Melaspas menjadi salah satu upacara penting bagi umat Hindu di Bali. Melaspas biasanya dilaksanakan setelah proses pembangunan atau renovasi bangunan selesai dilakukan, baik berupa rumah, tempat suci, dan sebagainya.
Orang Hindu di Bali juga percaya, jika belum melakukan ritual Melaspas, bangunan baru itu dianggap belum siap dihuni. Sebab, secara umum Melaspas bertujuan untuk menyeimbangkan kekuatan positif serta negatif dalam lingkungan sekitar. Sehingga Melaspas dianggap sebagai langkah penting untuk memulai kehidupan baru dengan penuh berkah.

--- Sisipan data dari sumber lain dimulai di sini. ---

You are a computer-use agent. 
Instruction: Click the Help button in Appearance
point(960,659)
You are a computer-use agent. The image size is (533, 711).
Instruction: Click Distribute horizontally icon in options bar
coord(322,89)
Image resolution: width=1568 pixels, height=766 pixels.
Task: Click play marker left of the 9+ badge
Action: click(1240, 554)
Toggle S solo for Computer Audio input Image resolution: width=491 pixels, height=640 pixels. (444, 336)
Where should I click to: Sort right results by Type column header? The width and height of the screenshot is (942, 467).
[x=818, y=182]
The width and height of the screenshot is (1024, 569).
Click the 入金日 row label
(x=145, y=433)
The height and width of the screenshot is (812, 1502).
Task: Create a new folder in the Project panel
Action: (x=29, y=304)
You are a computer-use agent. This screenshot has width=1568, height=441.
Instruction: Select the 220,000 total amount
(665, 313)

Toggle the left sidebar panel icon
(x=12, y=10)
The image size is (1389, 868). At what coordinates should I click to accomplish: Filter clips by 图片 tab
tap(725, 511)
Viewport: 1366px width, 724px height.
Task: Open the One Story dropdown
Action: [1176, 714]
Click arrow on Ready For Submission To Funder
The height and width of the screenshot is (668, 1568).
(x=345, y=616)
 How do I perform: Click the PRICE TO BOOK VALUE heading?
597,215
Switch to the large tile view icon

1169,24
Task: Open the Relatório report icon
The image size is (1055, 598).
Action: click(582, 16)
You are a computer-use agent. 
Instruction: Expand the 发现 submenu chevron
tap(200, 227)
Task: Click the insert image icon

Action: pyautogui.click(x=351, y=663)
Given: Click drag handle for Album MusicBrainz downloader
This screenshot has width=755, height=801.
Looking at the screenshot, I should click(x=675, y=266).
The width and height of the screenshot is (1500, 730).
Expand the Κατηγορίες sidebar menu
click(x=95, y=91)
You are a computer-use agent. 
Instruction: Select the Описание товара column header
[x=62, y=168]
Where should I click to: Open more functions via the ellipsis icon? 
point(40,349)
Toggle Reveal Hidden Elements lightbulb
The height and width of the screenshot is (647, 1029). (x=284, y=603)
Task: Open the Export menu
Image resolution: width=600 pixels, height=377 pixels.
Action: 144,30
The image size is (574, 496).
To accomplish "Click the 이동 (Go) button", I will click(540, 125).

SCROLL TO CONTINUE WITH CONTENT
Makna Tradisi Melaspas
Dilansir dari berbagai sumber, kata 'Melaspas' berasal dari dua kata, yakni 'Melas' yang berarti pisah dan 'Pas' yang artinya cocok. Sehingga, Melaspas menggambarkan proses bangunan yang terdiri dari unsur-unsur berbeda, seperti kayu, tanah, dan batu. Kemudian, unsur-unsur tersebut disatukan menjadi bangunan yang layak untuk ditempati.
Masyarakat Hindu di Bali masih sangat memercayai sistem perhitungan hari baik dan buruk kalender Bali dalam melalukan upacara melaspas. Hari baik dan buruk dalam kalender Bali dikenal dengan istilah ala ayuning dewasa. Ala ayuning dewasa juga berperan penting dalam berbagai upacara adat dan ritual yang dilakukan umat Hindu.
Prosesi Upacara Melaspas
Upacara Melaspas di Bali umumnya dipimpin oleh pemangku. Prosesi tersebut biasanya juga dilakukan oleh sulinggih untuk di pura.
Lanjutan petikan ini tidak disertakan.